Partis le dimanche de Sailly lez Lannoy, nous dormons dès lundi soir sur le bateau, après quelques heures d'installation : décharger la voiture, charger le bateau, faire les courses... enfin une petite plage pour fêter notre arrivée. Dès le lendemain mardi, Alain nous a rejoint pour convoyer le bateau de Gruissan à Canet où une place nous a été réservée en zone technique pour réaliser les premiers travaux.

La météo est bonne, peu de vent, on annonce du sud-est pour l'après-midi, c'est à dire un vent contraire. Nous partons donc de bonne heure pour moins de cinq heures de navigation en théorie de façon à arriver avant que le vent ne se lève. Sans grand-voile et avec un étai à changer, nous prévoyons de naviguer au moteur, peut-être un peu aidés par le génois si les conditions le permettent. Nous n'avons pas refait le plein de gasoil, mais nous pensons en avoir suffisamment pour cette petite navigation. Par économie de gazoil, nous coupons le moteur babord et nous aidons du genois pour ne plus naviguer qu'avec le moteur tribord. Un peu plus tard une odeur âcre se fait sentir, et de la fumée s'élève du moteur tribord... fuite également au niveau du circuit de refroidissement : le moteur est en surchauffe, il faut le couper rapidement... nous rallumons le moteur bâbord, il est temps de s'apercevoir que, privé d'un moteur, nous avançons moins vite, et qu'un seul réservoir de gasoil ne suffira peut-être pas à nous emmener jusqu'à Canet... Bricolage sur le moteur tribord, Alain et Greg raccourcissent la durite en fin de vie... Le moteur n'est plus en surchauffe, mais la réparation de fortune ne tient pas et la fuite d'eau est toujours là... Bref, c'est à trois nœuds, avec un moteur et sous génois seul que nous tirons des bords au près pour atteindre Canet en onze heures au lieu des cinq prévues...Comme au temps des grandes explorations, notre bateau remonte difficilement au vent et nous tirons des bords carrés, avec beaucoup de difficultés pour atteindre notre destination. Sans compter que le près n'est pas une allure très agréable, surtout sans grand-voile qui pourrait apporter de la stabilité au bateau. Nous « marsouinons », avec des mouvement latéraux de l'avant du bateau qui provoque un roulis désagréable et qui nous rendent tous un peu nauséeux. Les enfants ont fini par s'endormir dans le cockpit, ce qui limite les effets du mal de mer. Nous qui voulions une prise de contact en douceur avec le bateau, c'est manqué !

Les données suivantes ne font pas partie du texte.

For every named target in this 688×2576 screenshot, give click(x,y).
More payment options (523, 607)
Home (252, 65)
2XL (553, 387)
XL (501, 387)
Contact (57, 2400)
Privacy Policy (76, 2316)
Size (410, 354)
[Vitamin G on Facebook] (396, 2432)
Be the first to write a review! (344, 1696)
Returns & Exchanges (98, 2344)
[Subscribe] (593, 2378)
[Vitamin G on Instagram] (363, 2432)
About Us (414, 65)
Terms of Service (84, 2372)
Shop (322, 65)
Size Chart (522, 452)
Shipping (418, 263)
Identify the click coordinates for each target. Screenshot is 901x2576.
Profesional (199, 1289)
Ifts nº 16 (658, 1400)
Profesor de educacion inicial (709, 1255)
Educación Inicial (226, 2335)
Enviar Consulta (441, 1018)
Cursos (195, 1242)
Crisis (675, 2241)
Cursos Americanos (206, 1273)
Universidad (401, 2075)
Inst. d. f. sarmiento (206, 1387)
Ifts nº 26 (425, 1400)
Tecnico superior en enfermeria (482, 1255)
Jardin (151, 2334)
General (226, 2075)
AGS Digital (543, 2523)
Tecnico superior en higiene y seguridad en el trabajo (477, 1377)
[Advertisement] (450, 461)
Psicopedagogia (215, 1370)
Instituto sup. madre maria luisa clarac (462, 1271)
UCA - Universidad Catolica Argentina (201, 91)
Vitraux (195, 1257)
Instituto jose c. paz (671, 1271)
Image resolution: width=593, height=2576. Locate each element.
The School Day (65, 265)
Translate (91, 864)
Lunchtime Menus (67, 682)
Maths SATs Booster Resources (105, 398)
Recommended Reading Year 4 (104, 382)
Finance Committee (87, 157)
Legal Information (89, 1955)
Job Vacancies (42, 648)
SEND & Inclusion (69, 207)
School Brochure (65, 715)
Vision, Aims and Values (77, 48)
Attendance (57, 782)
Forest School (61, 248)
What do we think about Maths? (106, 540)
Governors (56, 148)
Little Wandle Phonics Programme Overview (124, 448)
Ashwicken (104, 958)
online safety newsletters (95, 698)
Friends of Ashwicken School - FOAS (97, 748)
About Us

A l'arrivée à Canet, les enfants sont un peu consolés de leur navigation en retrouvant Papou et Mado qui nous rejoignent pour quelques jours à bord. 

Les jours suivants se passent en réparation pour le bateau : démontage de l'enrouleur pour changer l'étai, travail sur les moteurs et la pompe de cale tribord, et diverses bricoles qui remplissent vite les journées : démontage du taud pour pouvoir y installer la grand-voile réparée provisoirement en attendant la nouvelle, nettoyage du bateau, des coffres, des drisses, liste de choses à faire et à acheter. Pour un peu, nos livres de chevets seraient les catalogues des ship-chandlers... de vrais catalogues de Noël pour nous !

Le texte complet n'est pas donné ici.